By Maher Chmaytelli
BAGHDAD (Reuters) - Iraqi Prime Minister Haider al-Abadi said on Monday he had formally demanded the Kurdistan region suspend an independence referendum that regional neighbours and Western powers fear could undermine a campaign against Islamic State militants.
Turkey, which like Iran harbours fears of Kurdish separatism on its own territory, carried out military exercises at the Iraqi border. Iran warned of unspecified consequences if the Iraqi Kurds went ahead with their plans.
But the Kurdish leadership in northern Iraq showed no sign of flinching despite coming under intense international and regional pressure to call off the Sept. 25 vote.
Kurdish forces have, with U.S. backing, been in the forefront of the battle against Islamic State in Iraq and Syria. But the Kurdish involvement strains relations between Washington and Ankara.
The Iraqi Supreme Federal Court approved Abadi's demand to consider "the breakaway of any region or province from Iraq as unconstitutional", his office said in a statement.
"Holding (the referendum) will lead to dangerous outcomes, resulting in the division of Iraq and threatening civil peace."
The court, in charge of settling disputes between the central government and the provinces, "ordered" the government of the autonomous Kurdish region to stop the referendum.
The court's order bears legal weight but it cannot be implemented in practice in the Kurdish region which has its own police and its own government, led by Massoud Barzani.
Iraqi state TV said the court had issued an "order to stop the procedures of the referendum planned on Sept. 25 (..) by the Kurdistan regional presidency".
The United Nations, the United States, Britain and France have renewed over the past 48 hours their rejection of the vote, seen as a distraction from the war on Islamic State militants who continue to occupy parts of Iraq and Syria.
They called on Erbil, the seat of the Kurdistan Regional Government, to talk with Baghdad to resolve land and power sharing disputes.
TURKISH MANOEUVRES
Iran also demanded restraint from the Iraqi Kurds.
"Any damage to this strategic principle (of Iraq's unity) would lead to the revision of and serious alteration in the existing cooperation between Iran and Iraq’s Kurdistan region,” said Ali Shamkhani, the secretary of Iran's Supreme National Security Council, according to state-run Press TV.
Turkish Prime Minister Binali Yildirim has said the planned Sept. 25 referendum is an issue of national security, and warned that Turkey will take any necessary steps in response.

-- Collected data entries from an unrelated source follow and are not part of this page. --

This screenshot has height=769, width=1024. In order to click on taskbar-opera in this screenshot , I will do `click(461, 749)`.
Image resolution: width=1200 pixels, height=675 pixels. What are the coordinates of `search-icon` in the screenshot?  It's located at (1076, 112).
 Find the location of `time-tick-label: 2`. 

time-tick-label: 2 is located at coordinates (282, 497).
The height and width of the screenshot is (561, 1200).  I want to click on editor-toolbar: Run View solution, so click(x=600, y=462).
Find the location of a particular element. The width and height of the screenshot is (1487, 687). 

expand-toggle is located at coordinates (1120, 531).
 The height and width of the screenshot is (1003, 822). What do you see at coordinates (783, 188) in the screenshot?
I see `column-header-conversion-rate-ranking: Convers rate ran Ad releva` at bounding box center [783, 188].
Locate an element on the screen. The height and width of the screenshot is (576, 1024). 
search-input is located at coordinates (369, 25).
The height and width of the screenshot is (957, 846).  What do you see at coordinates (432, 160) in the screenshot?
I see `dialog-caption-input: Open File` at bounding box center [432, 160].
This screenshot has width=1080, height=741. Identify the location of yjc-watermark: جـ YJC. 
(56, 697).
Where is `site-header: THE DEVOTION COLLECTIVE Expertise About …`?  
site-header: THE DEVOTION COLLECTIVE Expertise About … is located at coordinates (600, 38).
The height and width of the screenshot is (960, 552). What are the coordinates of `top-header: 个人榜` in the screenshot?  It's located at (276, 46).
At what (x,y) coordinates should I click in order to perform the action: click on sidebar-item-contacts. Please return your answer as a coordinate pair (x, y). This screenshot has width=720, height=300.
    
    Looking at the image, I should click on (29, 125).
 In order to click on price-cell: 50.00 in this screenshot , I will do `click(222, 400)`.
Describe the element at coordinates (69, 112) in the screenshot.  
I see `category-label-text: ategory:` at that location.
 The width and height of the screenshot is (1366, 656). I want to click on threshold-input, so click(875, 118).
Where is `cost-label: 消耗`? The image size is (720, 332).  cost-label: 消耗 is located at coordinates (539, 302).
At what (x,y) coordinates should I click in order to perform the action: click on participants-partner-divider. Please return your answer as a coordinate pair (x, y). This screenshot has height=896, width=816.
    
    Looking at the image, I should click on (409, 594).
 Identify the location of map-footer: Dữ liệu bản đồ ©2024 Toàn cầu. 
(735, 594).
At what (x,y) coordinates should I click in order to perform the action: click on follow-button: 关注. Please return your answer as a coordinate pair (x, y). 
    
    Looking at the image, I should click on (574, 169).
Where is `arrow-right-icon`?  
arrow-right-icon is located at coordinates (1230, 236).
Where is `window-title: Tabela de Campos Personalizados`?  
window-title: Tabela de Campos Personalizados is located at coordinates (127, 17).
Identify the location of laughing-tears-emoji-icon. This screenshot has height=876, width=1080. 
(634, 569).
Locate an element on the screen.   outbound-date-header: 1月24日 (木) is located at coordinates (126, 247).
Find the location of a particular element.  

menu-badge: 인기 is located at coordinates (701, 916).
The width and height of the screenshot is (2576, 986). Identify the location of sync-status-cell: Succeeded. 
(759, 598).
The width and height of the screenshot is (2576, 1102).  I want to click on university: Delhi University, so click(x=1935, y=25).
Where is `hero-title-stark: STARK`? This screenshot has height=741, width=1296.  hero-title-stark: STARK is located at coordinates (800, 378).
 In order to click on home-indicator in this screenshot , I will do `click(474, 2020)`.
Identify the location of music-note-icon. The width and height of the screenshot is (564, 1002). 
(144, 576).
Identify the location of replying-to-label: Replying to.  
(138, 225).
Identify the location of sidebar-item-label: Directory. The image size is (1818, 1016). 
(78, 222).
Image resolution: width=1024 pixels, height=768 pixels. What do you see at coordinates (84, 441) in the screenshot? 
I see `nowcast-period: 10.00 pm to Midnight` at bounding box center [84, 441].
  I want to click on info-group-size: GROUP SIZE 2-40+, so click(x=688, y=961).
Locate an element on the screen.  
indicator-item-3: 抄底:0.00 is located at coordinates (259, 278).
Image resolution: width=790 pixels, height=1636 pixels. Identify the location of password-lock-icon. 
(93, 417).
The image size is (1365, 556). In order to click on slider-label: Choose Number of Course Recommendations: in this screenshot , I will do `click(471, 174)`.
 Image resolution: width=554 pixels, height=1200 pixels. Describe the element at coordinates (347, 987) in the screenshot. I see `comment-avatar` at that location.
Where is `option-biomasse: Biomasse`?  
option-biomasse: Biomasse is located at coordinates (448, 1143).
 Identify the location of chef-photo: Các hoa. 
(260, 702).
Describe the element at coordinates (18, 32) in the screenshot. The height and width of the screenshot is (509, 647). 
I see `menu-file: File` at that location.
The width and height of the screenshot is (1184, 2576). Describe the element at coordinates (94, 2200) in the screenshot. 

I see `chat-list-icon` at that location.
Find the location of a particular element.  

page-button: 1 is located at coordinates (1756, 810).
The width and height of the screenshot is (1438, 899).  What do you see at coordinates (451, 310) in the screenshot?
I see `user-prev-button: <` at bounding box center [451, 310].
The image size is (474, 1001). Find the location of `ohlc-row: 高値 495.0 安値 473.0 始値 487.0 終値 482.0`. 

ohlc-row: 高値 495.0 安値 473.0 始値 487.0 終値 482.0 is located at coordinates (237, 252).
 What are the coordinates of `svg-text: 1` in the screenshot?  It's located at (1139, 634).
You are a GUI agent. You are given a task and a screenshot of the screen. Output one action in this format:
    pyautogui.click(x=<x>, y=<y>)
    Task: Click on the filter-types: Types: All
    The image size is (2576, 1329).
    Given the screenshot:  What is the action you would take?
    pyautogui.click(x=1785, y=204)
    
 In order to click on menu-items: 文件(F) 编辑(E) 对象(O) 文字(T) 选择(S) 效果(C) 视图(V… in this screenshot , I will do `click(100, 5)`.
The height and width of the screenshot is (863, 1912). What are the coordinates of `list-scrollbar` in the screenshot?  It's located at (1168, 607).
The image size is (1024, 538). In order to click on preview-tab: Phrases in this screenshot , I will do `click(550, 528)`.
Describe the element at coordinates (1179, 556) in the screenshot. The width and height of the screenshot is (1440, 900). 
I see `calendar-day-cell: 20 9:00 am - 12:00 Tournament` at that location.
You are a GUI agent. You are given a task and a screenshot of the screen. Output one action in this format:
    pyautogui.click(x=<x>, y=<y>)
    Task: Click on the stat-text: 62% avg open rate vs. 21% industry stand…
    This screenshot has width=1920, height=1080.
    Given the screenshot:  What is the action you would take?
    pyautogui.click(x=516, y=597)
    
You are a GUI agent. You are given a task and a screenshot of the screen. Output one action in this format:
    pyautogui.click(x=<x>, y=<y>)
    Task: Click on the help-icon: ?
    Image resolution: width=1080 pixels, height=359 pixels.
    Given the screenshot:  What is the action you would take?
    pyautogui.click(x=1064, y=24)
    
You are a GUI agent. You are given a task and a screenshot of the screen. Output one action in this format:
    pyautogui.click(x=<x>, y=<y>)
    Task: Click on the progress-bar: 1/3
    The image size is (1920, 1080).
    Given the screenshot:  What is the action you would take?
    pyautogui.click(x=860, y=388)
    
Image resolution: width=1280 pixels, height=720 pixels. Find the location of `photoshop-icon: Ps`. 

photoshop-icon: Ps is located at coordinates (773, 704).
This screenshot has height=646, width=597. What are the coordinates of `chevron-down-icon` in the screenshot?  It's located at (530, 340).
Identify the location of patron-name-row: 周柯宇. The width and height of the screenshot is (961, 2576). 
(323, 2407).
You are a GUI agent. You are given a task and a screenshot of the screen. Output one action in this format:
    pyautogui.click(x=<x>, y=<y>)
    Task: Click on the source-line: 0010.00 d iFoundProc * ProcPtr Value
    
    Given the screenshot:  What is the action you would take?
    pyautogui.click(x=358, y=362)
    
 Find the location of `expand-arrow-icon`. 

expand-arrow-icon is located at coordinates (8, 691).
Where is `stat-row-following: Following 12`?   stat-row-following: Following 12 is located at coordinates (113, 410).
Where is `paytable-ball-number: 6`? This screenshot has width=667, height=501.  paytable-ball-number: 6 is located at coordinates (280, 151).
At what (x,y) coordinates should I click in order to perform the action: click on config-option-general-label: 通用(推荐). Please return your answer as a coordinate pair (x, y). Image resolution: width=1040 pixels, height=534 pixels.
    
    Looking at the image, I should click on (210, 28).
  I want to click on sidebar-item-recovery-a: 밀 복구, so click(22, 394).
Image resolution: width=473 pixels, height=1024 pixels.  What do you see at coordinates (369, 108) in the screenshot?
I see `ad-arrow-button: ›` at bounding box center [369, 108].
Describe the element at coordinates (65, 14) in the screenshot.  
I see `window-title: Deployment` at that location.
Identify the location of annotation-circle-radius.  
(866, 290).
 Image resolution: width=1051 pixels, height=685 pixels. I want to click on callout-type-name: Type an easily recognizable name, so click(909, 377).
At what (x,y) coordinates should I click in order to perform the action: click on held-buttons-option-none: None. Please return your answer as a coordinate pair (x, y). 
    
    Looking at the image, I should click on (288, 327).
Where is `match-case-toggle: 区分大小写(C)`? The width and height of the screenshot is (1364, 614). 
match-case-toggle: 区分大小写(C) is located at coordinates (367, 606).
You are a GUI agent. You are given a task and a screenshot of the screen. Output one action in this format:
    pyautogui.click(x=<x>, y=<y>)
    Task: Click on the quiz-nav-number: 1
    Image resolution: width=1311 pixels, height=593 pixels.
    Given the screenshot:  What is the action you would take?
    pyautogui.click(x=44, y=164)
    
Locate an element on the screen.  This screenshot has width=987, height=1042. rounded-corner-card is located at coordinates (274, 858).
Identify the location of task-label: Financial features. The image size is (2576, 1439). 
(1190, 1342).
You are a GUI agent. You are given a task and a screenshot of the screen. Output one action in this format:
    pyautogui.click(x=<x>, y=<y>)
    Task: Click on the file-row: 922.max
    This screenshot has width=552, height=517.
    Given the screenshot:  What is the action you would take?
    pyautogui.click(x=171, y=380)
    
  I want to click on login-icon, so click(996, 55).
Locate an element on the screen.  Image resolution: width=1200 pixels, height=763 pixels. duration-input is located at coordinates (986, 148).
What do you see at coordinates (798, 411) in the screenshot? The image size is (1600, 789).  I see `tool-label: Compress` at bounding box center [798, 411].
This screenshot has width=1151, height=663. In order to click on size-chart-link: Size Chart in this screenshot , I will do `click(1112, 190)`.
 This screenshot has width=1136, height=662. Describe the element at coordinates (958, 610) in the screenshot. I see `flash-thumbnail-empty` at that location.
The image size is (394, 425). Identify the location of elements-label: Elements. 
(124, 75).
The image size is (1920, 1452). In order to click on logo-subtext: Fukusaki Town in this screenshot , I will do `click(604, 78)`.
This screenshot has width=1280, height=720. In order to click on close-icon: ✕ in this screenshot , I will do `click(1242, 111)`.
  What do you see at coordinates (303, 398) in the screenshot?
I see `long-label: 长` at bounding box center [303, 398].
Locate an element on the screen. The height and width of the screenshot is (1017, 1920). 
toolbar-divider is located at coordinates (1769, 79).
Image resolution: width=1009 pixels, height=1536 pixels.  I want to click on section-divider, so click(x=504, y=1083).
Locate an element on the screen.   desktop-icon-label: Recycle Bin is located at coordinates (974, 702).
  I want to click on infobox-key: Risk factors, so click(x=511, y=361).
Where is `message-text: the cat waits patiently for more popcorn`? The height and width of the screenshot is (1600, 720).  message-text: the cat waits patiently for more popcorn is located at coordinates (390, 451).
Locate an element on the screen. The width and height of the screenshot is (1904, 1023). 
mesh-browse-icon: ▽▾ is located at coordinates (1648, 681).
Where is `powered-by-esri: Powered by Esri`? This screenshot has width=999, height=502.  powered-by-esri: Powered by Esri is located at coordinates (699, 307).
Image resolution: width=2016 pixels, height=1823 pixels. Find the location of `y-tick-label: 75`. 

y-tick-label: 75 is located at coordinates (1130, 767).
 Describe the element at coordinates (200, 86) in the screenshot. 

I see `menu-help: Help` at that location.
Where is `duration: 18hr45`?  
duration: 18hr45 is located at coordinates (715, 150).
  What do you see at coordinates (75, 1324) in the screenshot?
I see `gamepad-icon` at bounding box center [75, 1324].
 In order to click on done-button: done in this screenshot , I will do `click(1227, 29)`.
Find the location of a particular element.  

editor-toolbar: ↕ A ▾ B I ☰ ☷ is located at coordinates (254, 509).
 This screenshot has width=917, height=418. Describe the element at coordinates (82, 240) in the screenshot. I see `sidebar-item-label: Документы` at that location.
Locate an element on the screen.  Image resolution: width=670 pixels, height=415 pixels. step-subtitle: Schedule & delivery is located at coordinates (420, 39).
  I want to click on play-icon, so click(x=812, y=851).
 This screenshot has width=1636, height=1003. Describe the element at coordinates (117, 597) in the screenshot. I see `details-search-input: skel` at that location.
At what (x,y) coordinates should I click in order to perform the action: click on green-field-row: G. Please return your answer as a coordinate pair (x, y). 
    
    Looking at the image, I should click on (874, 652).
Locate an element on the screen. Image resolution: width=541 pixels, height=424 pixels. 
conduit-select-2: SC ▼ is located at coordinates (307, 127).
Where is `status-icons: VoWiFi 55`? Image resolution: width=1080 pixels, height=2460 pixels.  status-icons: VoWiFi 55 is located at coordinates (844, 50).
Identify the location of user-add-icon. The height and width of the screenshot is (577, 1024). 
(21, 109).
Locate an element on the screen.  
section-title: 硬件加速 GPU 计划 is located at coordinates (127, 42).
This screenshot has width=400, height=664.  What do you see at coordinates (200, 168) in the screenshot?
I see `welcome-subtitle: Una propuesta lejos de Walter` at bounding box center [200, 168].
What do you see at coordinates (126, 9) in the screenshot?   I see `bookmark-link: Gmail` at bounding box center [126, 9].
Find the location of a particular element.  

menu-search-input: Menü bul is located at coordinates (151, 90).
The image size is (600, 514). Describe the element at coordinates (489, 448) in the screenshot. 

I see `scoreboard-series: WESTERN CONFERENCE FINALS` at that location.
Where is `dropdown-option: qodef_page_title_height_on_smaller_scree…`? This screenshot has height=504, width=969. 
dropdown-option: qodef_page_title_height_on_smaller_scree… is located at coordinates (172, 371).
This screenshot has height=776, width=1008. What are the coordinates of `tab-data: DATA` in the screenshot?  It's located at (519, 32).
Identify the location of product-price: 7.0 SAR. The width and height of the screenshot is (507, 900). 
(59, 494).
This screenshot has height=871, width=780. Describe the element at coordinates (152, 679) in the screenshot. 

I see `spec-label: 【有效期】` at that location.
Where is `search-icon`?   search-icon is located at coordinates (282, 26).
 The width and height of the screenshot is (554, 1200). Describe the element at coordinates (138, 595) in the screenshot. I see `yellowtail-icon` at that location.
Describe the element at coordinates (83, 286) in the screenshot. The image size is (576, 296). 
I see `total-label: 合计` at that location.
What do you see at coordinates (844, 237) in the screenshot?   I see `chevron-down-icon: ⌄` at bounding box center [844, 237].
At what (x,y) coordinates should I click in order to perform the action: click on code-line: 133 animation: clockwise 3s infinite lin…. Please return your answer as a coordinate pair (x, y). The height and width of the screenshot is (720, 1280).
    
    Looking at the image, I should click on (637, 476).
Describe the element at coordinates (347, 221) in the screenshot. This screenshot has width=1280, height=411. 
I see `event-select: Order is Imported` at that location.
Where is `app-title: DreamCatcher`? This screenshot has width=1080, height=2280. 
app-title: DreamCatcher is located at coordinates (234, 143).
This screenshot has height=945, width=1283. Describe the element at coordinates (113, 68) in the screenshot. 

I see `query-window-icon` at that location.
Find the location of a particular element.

Around a hundred Turkish military vehicles, mostly tanks, took part in exercises near the Habur border gate, a crossing point into Iraq, the private Dogan news agency said on Monday. Vehicles carrying missiles and howitzers also participated.
Turkey especially has large commercial investments in northern Iraq and long cultivated close relations with Erbil, despite a conflict on its own territory with Kurdish separatists that has run since 1984. Oil is a central issue.
The Kurdish regional government announced on Monday that it had agreed with Russian oil major Rosneft to invest in its gas pipeline infrastructure and to export large supplies of gas to Turkey and Europe.
Kurdistan has been exporting oil independently from the central government in Baghdad since 2014 and Kremlin-controlled Rosneft joined the list of buyers this year, lending the semi-autonomous region hundreds of millions of dollars in loans guaranteed by future oil sales.
"All outstanding issues between the federal Government and the Kurdistan Regional Government should be resolved through structured dialogue and constructive compromise," U.N. spokesman Stephane Dujarric said in a statement on Sunday.